__Yapılacaklar__:
**A)** Cemevleri üzerine yazıdaki "Cemevlerimiz bugün bir çok kurum eliyle yapılıyor, yönetiliyor olsa da halen kanunlar çerçevesinde kabul edilmiş durumda değildir." cümlesini İngilizceye çevirin.
**B)** Cemevleri üzerine yazıda "Toplumumuzun ve demokratik" ile "atmaktan geri durmamalıdır." arasındaki bölümü, bu iki ifade de dahil olmak üzere aynen tekrarlayın.
**C)** Cemevleri üzerine yazıyı bittiği yerden devam ettirerek bir sonraki bölümünü yazın.

__Verilen Metin__:
"""

Aynı Toprağa Basıyoruz / Metin Özdemir

Kaleme Alındığı Tarih:4 Aralık 2019

Metin Özdemir / Bir Gerçeğin İzinden... metinozdemir87.blogspot.com @metinozdemir87

3 Ocak 2024 Çarşamba

BUGÜNÜ DEĞİL GELECEĞİ DÜŞÜNELİM

Bugünü Değil Geleceği Düşünelim / Metin Özdemir

    Can ile başlar her sözümüz, dilimizde hep can vardır. Yüreğimizde taşıdığımız dostlarla hep can diye başlar muhabbetimiz. Can, insandır gözümüzde. Kadını, erkeği sormaz ne dilimiz ne kültürümüz nede inancımız.

    Candır yoldaki, yolumuza düşen candır. Yolumuz canlıdır sığmaz kalıplara, şekle girmez. Bu yüzdendir belki bizimde ele avuca sığmayışımız, isyanımız, susmayışımız, boyun eğmeyişimiz. Sığmaz çünkü bu yol mekânlara, mabetlere… Canların gönlündedir, aşığın dilinde, ozanın telindedir. Canlar sazıyla, sözüyle, nefesiyle canlı tutar bu yolu. İşte bu yüzden denir yolumuz canların yolu diye.

    Ozanların bin bir kelamla söylediği, hakikat sırlarıyla dolu, eşiğine gelenin yüreğini aşkla dolduran bu yolun zaman zaman sadece mekânlara, salonlara sığdırılmaya çalışıldığı görülüyor. Geçmişten günümüze nice zorluklarla yaşatılarak gelen, her dönemde canlı tutulmaya çalışılan yolumuz şekle, kalıplara sokulmaya çalışılıyor. En büyük zararı da bize yine kendimiz veriyoruz maalesef...

    Toplumumuzun ve demokratik kitle örgütlerimizin onlarca yıldır dillendirdiği, mücadele ettiği konuların en başında cemevlerimize yasal statü verilmesi gerektiği gelmektedir. Cemevlerimiz bugün bir çok kurum eliyle yapılıyor, yönetiliyor olsa da halen kanunlar çerçevesinde kabul edilmiş durumda değildir. Bu mücadeleyi sürdürmek ve kazanmak toplumumuzun her ferdinin mutlak çabası olmalıdır. Bunu kazanmak demek sadece varlığımızı kabul ettirmek demek değildir. Mücadelemizi geleceğe taşımak için bizde varız diyebilmektir. Bu sadece Alevilerin değil insan haklarına saygılı, hak ve özgürlüklere inanmış tüm toplum kesimlerinin kaygısı olmalıdır aslında. Ne olursa olsun toplumumuz ve demokratik kitle örgütlerimiz bu hak ve özgürlük mücadelesinde sağlam adımlar atmaktan geri durmamalıdır.

"""

__Veri Kesiti__:
"""

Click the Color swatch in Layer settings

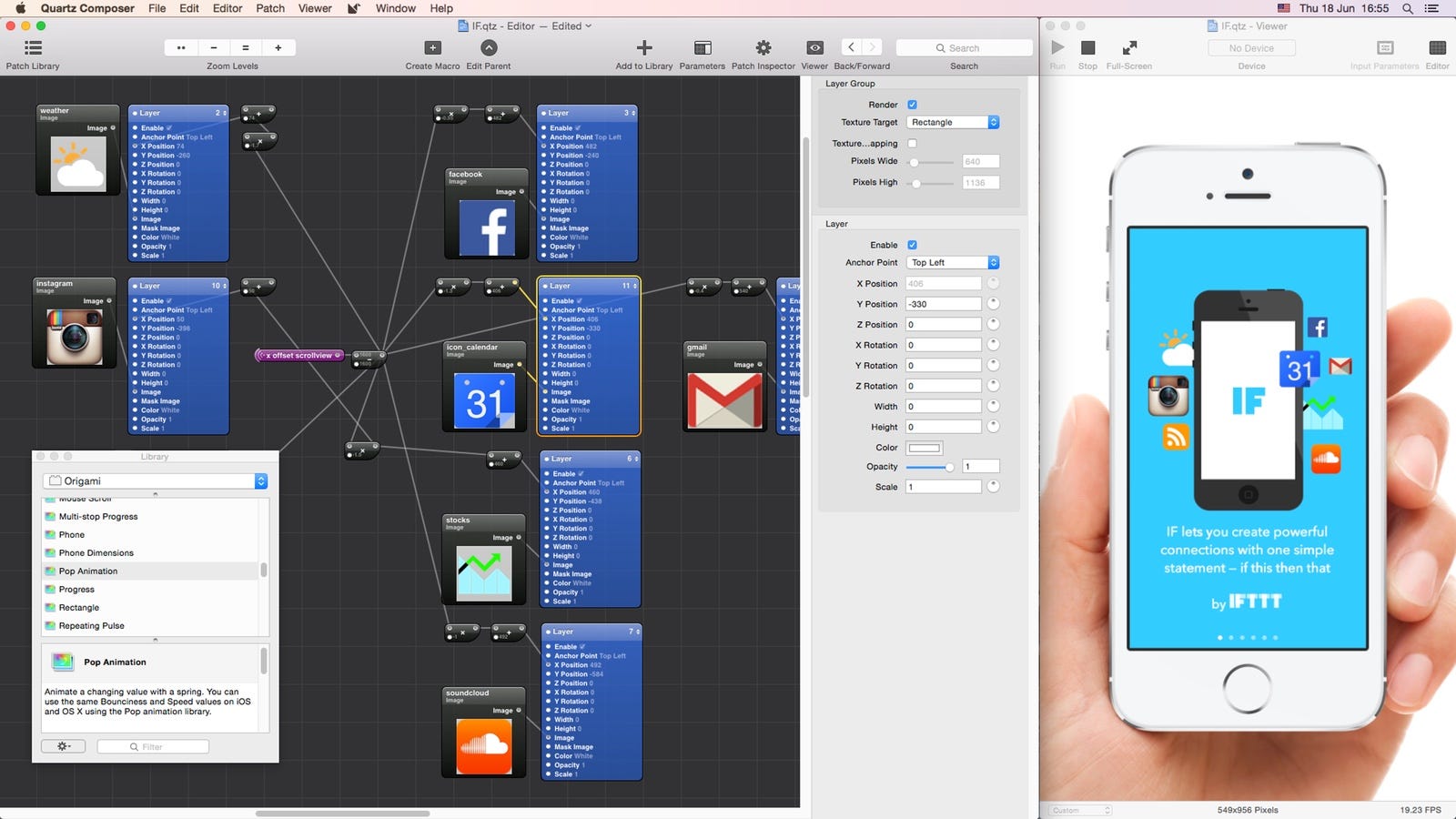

"""

__Sonuçlar__:
**A)** Although our cemevis are today built and run by many institutions, they are still not recognized within the framework of the law.

**B)**
Toplumumuzun ve demokratik kitle örgütlerimizin onlarca yıldır dillendirdiği, mücadele ettiği konuların en başında cemevlerimize yasal statü verilmesi gerektiği gelmektedir. Cemevlerimiz bugün bir çok kurum eliyle yapılıyor, yönetiliyor olsa da halen kanunlar çerçevesinde kabul edilmiş durumda değildir. Bu mücadeleyi sürdürmek ve kazanmak toplumumuzun her ferdinin mutlak çabası olmalıdır. Bunu kazanmak demek sadece varlığımızı kabul ettirmek demek değildir. Mücadelemizi geleceğe taşımak için bizde varız diyebilmektir. Bu sadece Alevilerin değil insan haklarına saygılı, hak ve özgürlüklere inanmış tüm toplum kesimlerinin kaygısı olmalıdır aslında. Ne olursa olsun toplumumuz ve demokratik kitle örgütlerimiz bu hak ve özgürlük mücadelesinde sağlam adımlar atmaktan geri durmamalıdır.

**C)**
Bugünü Değil Geleceği Düşünelim / Metin Özdemir

    Alevi-Bektaşi-Kızılbaş toplumu yüzlerce yıldır bu topraklarda yaşıyor. Dergâhlarında, meydan evlerinde, cemevlerinde ve çoğunlukla kendi hanelerinde inancını sürdürüyor. Yolunu, süreğini canlı tutmaya bir sonraki kuşağa bozulmadan aktarmaya çalışıyor. Günümüz şartlarında kentleşen Aleviliğin getirdiği ihtiyaçlar doğrultusunda artık her kentte cemevlerimiz var. Bu inanç merkezlerimizin içini felsefemizle, kültürümüzle, insanlığımızla, sevgimizle doldurduğumuz müddetçe yolumuzda canlı kalır, yolcuda bu yoldan kalmaz…

    Semahlarımızla, deyişlerimizle, bağlamamızla bu yol nasıl ki gençlere öğretilmeye çalışılıyorsa cemevlerimizde de çocuklarımıza, gençlerimize fırsat verilerek onların önü açılmalıdır.

    Geçtiğimiz günlerde bir etkinlik için cemevine gideceğimizi konuşurken, bunu duyan altı yaşındaki oğlumuzun gözlerinin içi gülerek “köye mi gidiyoruz?” demesi bizi hem sevindirdi hem de düşündürdü. Köyde kaldığımız yaz aylarında genellikle köyler daha kalabalıktır. İnsanlar daha çok yazın bir araya geldiği için o zamanlar köyler daha coşkulu olur. Bu duruma bununda etkisi vardır. Ama çocuk yüreğiyle umarsız bir şekilde, cemevinin ona köyü hatırlatması belki de içtenliği, samimiyeti oradaki ortamda görmesinden kaynaklıdır.

    Belki artık çok geç bazı şeyler için, atalarımızın o köy ortamlarındaki yaşantılarını, duygularını hiç birimiz artık yaşayamayacağız. Hiçbir kentte o eskiden köylerde olan yolu, süreği doğal bir şekilde yaşatamayacağız ama hiç olmazsa o samimiyeti, içtenliği yaşatalım. Bize o gülen gözleriyle bakan çocukları bu toprakların kadim inancından, öz kültüründen uzaklaştırmayalım. Bugün altımızda oturduğumuz koltuğu, postu değil hep birlikte yarına ne bırakabileceğimizi düşünelim.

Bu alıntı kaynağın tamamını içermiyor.